Plato differs from most of the Socratic Circle in that he is, above all things, a visionary and a theorist. He is essentially a masculine genius (with him we hear nothing of wife and children), and he lacks that grip of reality which the natural feminist, Euripides, instinctively possesses. He regarded the condition of society in his native city with a mixture of dislike and contempt, and he saw that the main cause of this condition was the indifference to women and children which the ordinary Athenian prided himself on displaying. In his feminism and his educational reforms, Plato is deeply influenced by Spartan teaching, but the main structure is his own work, based not on any actual experience, but on ideal theory. In this idealism lies both the strength and weakness of his feminist doctrine. He refuses to allow himself to be influenced, as Aristotle after him was influenced, by the actual state of inferiority to which Athenian women had been reduced; but in forming a society which should be the opposite of the degenerate Athens of his day, he is inclined to disregard some of the invincible facts of human nature.

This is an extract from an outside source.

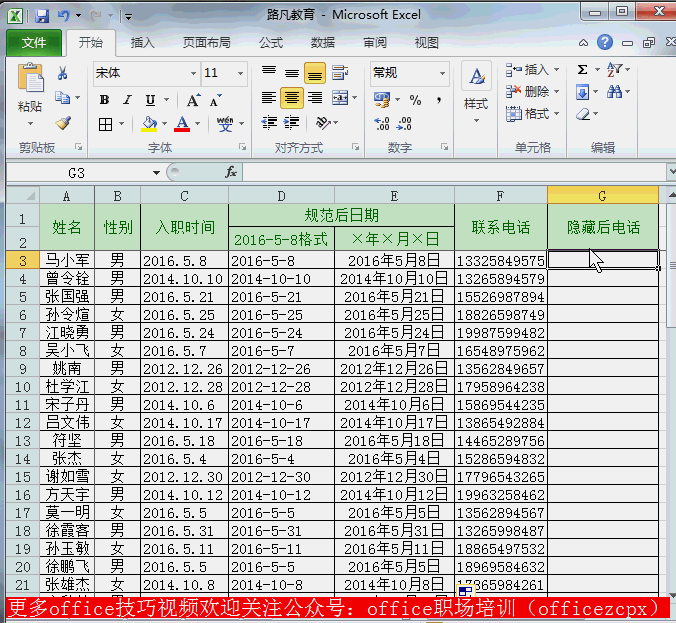Click the Excel Help question mark icon
This screenshot has width=676, height=623.
click(x=605, y=43)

Plato’s feminist doctrines are most clearly stated in the fifth book of the Republic and the sixth, seventh, and eighth books of the Laws. These works are accessible to English readers (or, rather, their rough substance is accessible, for we can never reproduce the delicate music of Plato’s prose, and his subtle irony evaporates in English) in Jowett’s translation, and in the excellent version of the Republic by Davies and Vaughan. But it may be convenient to give a brief summary of his argument.

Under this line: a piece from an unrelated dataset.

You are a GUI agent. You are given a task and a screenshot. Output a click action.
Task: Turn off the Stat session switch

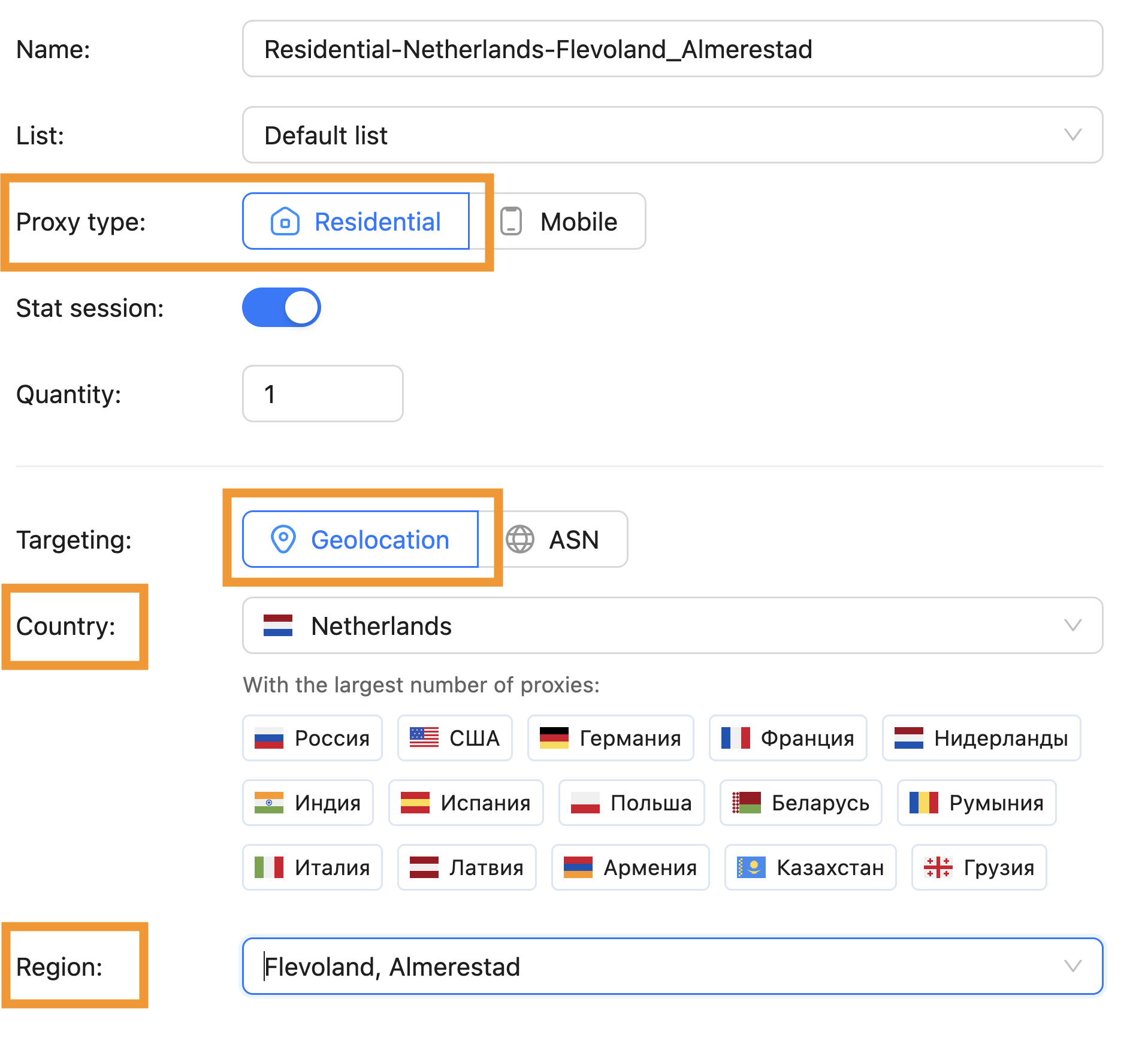click(281, 308)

In the fifth book of the Republic the ideal State is being discussed, and the rule κοινὰ τὰ τῶν φίλων (‘among friends everything is common property’) has been laid down. It has, moreover, been made applicable to wives and children, for Plato at first hardly escapes from the fallacy that a man’s wife is as much a piece of property as a dog or a table. The organization of the communistic régime in detail then comes up for consideration, but it is unanimously resolved that the question of community of women is of vital importance and must be explained at once. The philosopher accordingly, with some pretended reluctance, begins with a prayer to Nemesis—‘I am on a slippery road, and fear lest missing my footing I drag my friends down with me’—and thus approaches his subject:

‘The aim of our theory was, I believe, to make our men, as it were, guardians of a flock?’

‘Yes.’

‘Let us keep on the same track and give corresponding rules for the propagation of the species, and for rearing the young; and let us observe whether we find them suitable or not.’

‘How do you mean?’

‘Thus. Do we think that the females of watch-dogs ought to guard the flock along with the males, and hunt with them, and share in all their other duties; or that the females ought to stay at home, because they are disabled by having to breed and rear the cubs, while the males are to labour and be charged with all the care of the flocks?’

‘We expect them to share in whatever is to be done; only we treat the females as the weaker, and the males as the stronger.’